## Text segment
-*-*-

We'll load a few sample text files from the processed directory. For demonstration, we'll create some placeholder text files here if none are found. In a real scenario, these would be outputs from the `preprocess_texts.py` script.

In [None]:
sample_texts = {}
NUM_SAMPLES_TO_LOAD = 3 # Number of sample files to attempt to load

if PROCESSED_TEXT_DIR.exists():
    # Try to load actual processed files
    processed_files = [f for f in PROCESSED_TEXT_DIR.glob("*_processed.txt") if f.is_file()]
    for i, filepath in enumerate(processed_files):
        if i < NUM_SAMPLES_TO_LOAD:
            try:
                with open(filepath, 'r', encoding='utf-8') as f:
                    sample_texts[filepath.name] = f.read()
                print(f"Loaded sample: {filepath.name}")
            except Exception as e:
                print(f"Error loading {filepath.name}: {e}")
        else:
            break

# If not enough files loaded, create/use placeholder examples
if len(sample_texts) < NUM_SAMPLES_TO_LOAD:
    print("\nNot enough processed files found, using placeholder examples for demonstration.")
    placeholder_texts = {
        "placeholder_colonial_diary_extract_processed.txt": "In the year of our Lord 1750, we journeyed up the Rio Negro for many leagues. The lands were fertile, and the natives, called the Manao, had large villages with extensive fields of manioc. Near a great bend in the river, they showed us ancient earthworks, mounds they called 'geoglifos', remnants of an older people. They also spoke of a hidden city, 'El Dorado', further west, built of gold near Lake Parime. We found much Brazilwood and collected samples of a peculiar black soil, 'terra preta', which they used for their crops.",
        "placeholder_academic_paper_summary_processed.txt": "Recent archaeological surveys in the Upper Xingu region have revealed a complex network of pre-Columbian settlements. These sites, often characterized by ring villages, plazas, and causeways, suggest a high degree of social organization. LiDAR analysis has been crucial in identifying features obscured by forest cover, including canals and fish weirs dating from 1200 AD to 1600 AD. Ceramic evidence points to trade connections with groups in the Andean foothills. The Kuhikugu site complex is a prime example.",
        "placeholder_field_notes_short_processed.txt": "Visited the 'Sitio das Antas' near the Curua river on July 10, 1988. Found several large ceramic urns and stone axes. The local guide, Mr. Silva, mentioned his grandfather found similar artifacts while clearing land for a new roça (field). The soil here is dark and rich. Many Brazil nut trees nearby."

-*-*-

## Exercise data
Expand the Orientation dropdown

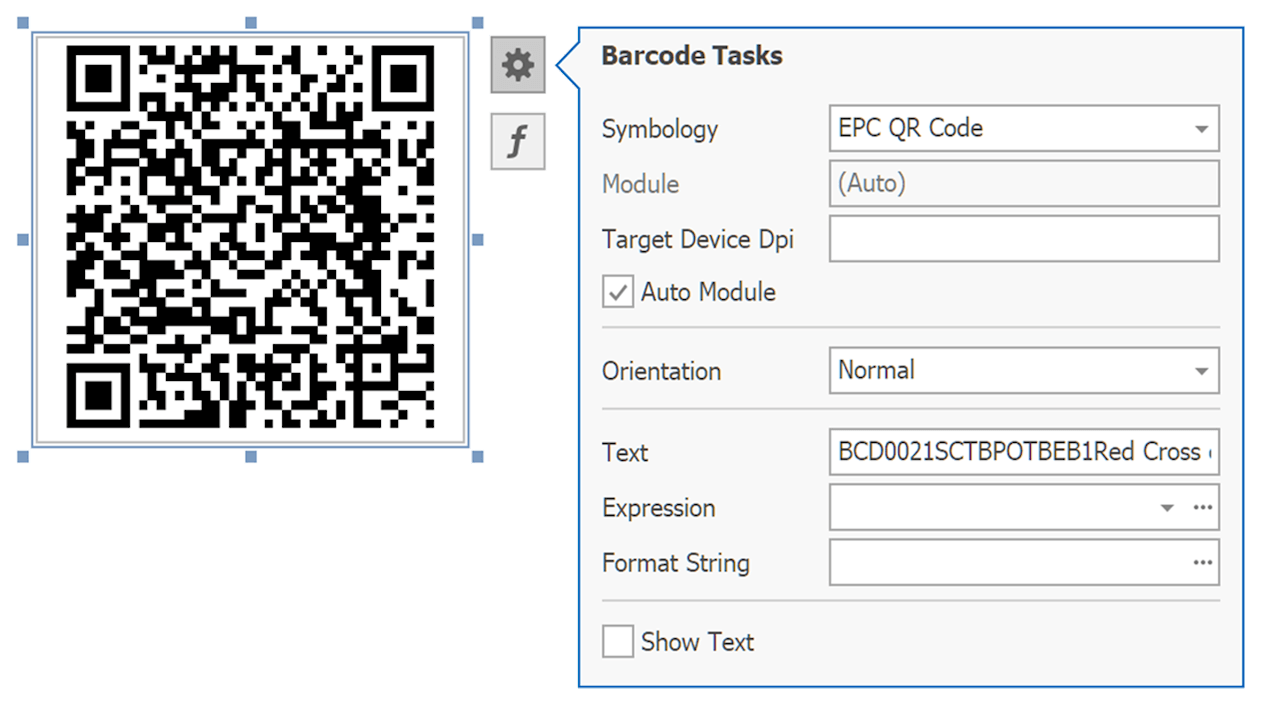click(x=1201, y=371)
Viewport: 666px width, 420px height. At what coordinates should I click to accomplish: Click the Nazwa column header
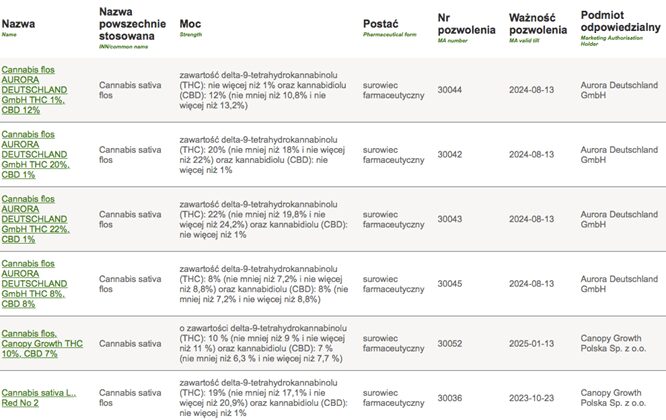[18, 24]
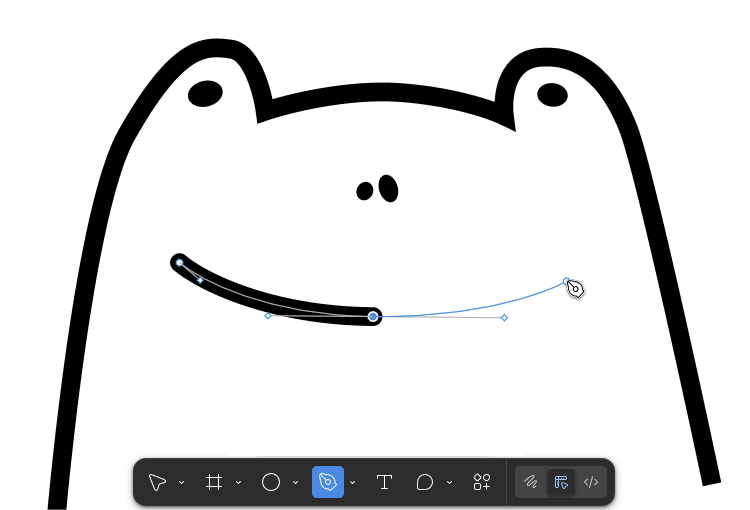Screen dimensions: 750x510
Task: Select the Ellipse shape tool
Action: pyautogui.click(x=270, y=482)
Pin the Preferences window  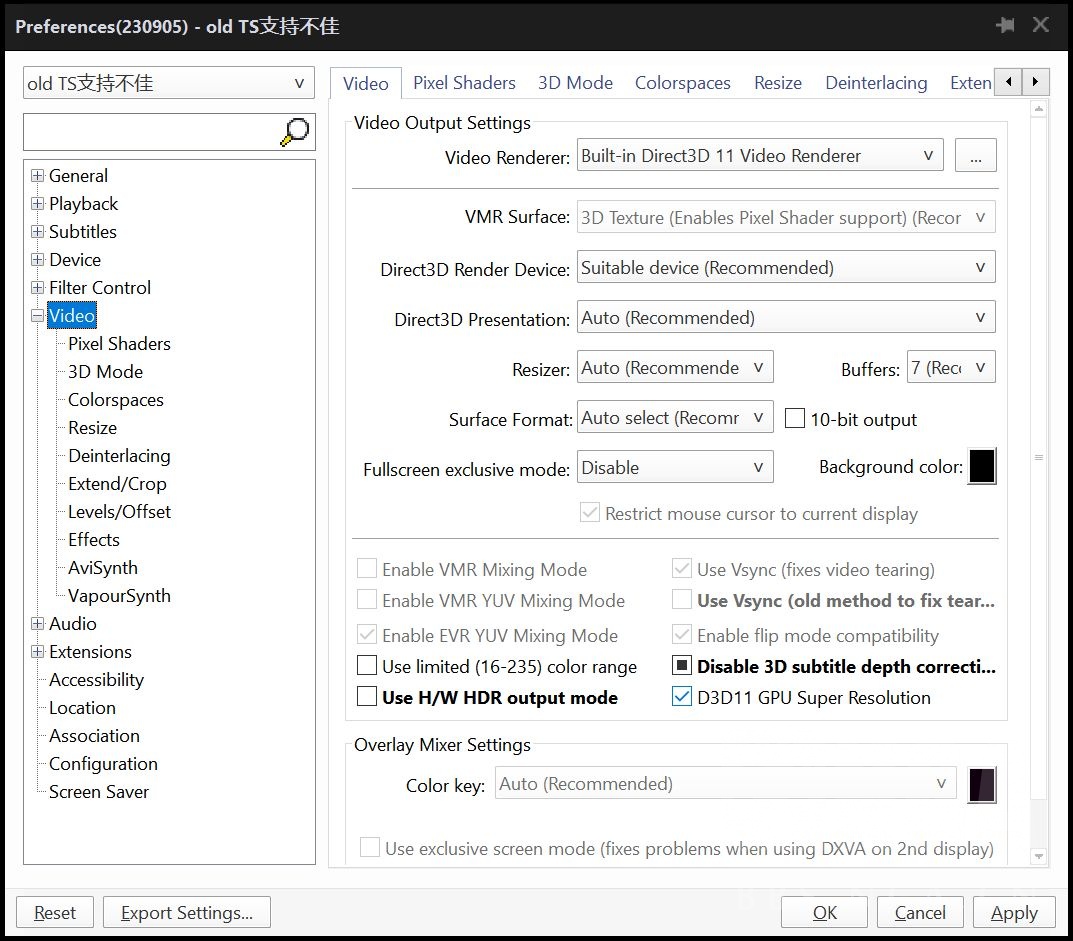[1005, 25]
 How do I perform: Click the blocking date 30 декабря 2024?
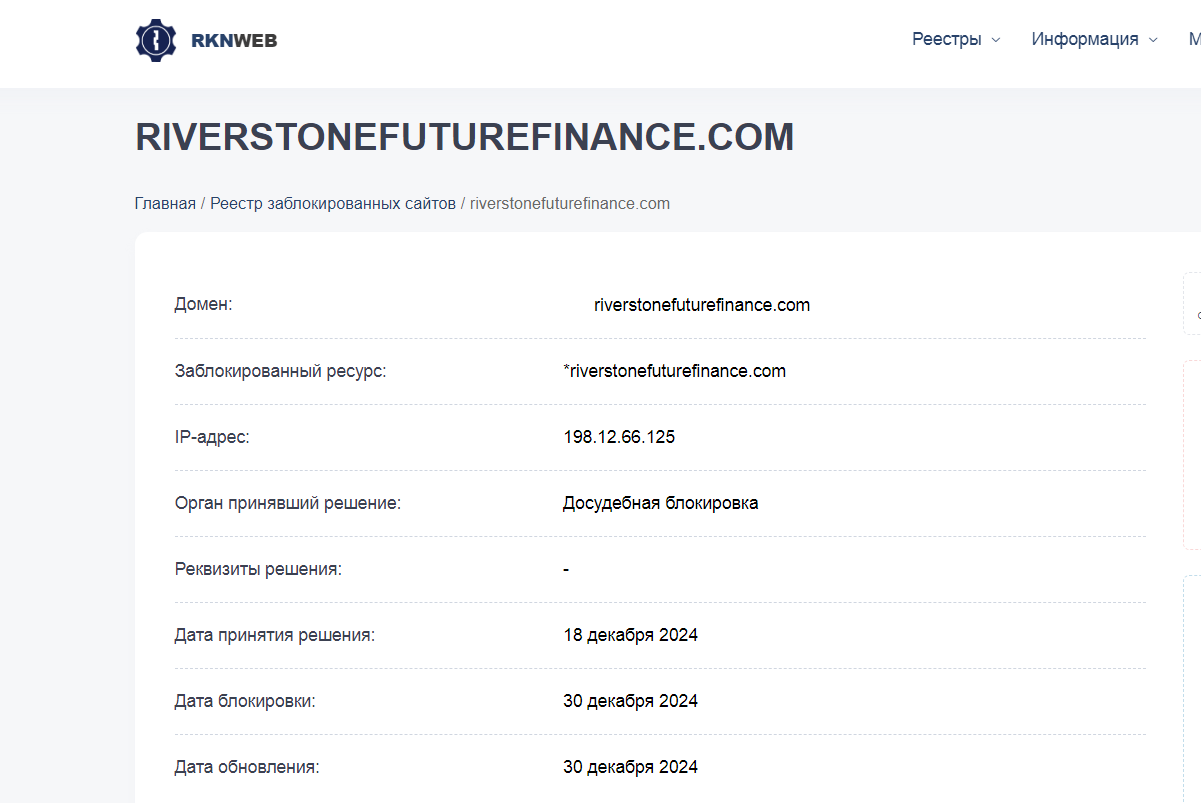[x=631, y=701]
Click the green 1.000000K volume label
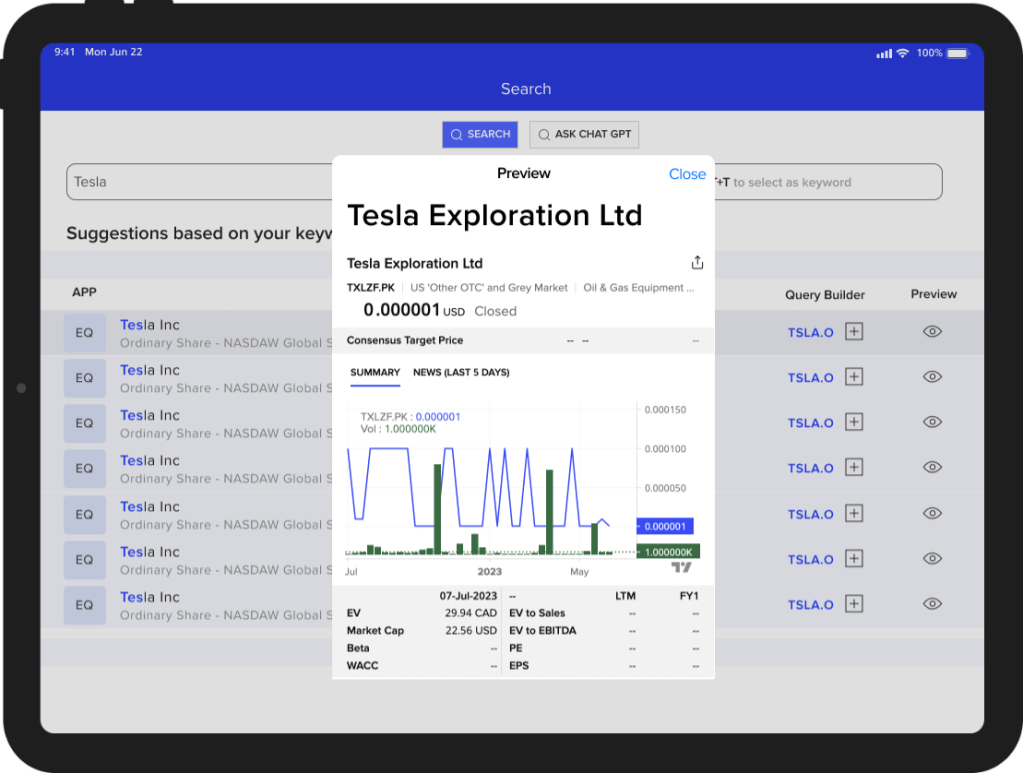 [667, 551]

-*-*-

## What this exercise asks
1 - Decide whether each statement agrees with the notebook excerpt. Answer yes or no, and quote the words that settle it.
(a) The code tries to load up to three sample files.
(b) The field notes placeholder records a visit in 1750.
(c) The academic paper summary gives the Kuhikugu site complex as a prime example.
2 - Quote the notebook excerpt word for word from "We'll load a" to "sample_texts[filepath.name] = f.read()".
3 - Answer these questions from the notebook excerpt.
(a) What filename pattern does the code search for in the processed directory?
(b) In the colonial diary placeholder, what did the natives call the ancient earthworks?
(c) In the field notes placeholder, what is the local guide's name?

## Answers by item
1 -
(a) Yes: "NUM_SAMPLES_TO_LOAD = 3 # Number of sample files to attempt to load"
(b) No: "Visited the 'Sitio das Antas' near the Curua river on July 10, 1988."
(c) Yes: "The Kuhikugu site complex is a prime example."

2 -
We'll load a few sample text files from the processed directory. For demonstration, we'll create some placeholder text files here if none are found. In a real scenario, these would be outputs from the `preprocess_texts.py` script.

In [None]:
sample_texts = {}
NUM_SAMPLES_TO_LOAD = 3 # Number of sample files to attempt to load

if PROCESSED_TEXT_DIR.exists():
    # Try to load actual processed files
    processed_files = [f for f in PROCESSED_TEXT_DIR.glob("*_processed.txt") if f.is_file()]
    for i, filepath in enumerate(processed_files):
        if i < NUM_SAMPLES_TO_LOAD:
            try:
                with open(filepath, 'r', encoding='utf-8') as f:
                    sample_texts[filepath.name] = f.read()

3 -
(a) "*_processed.txt"
(b) 'geoglifos'
(c) Mr. Silva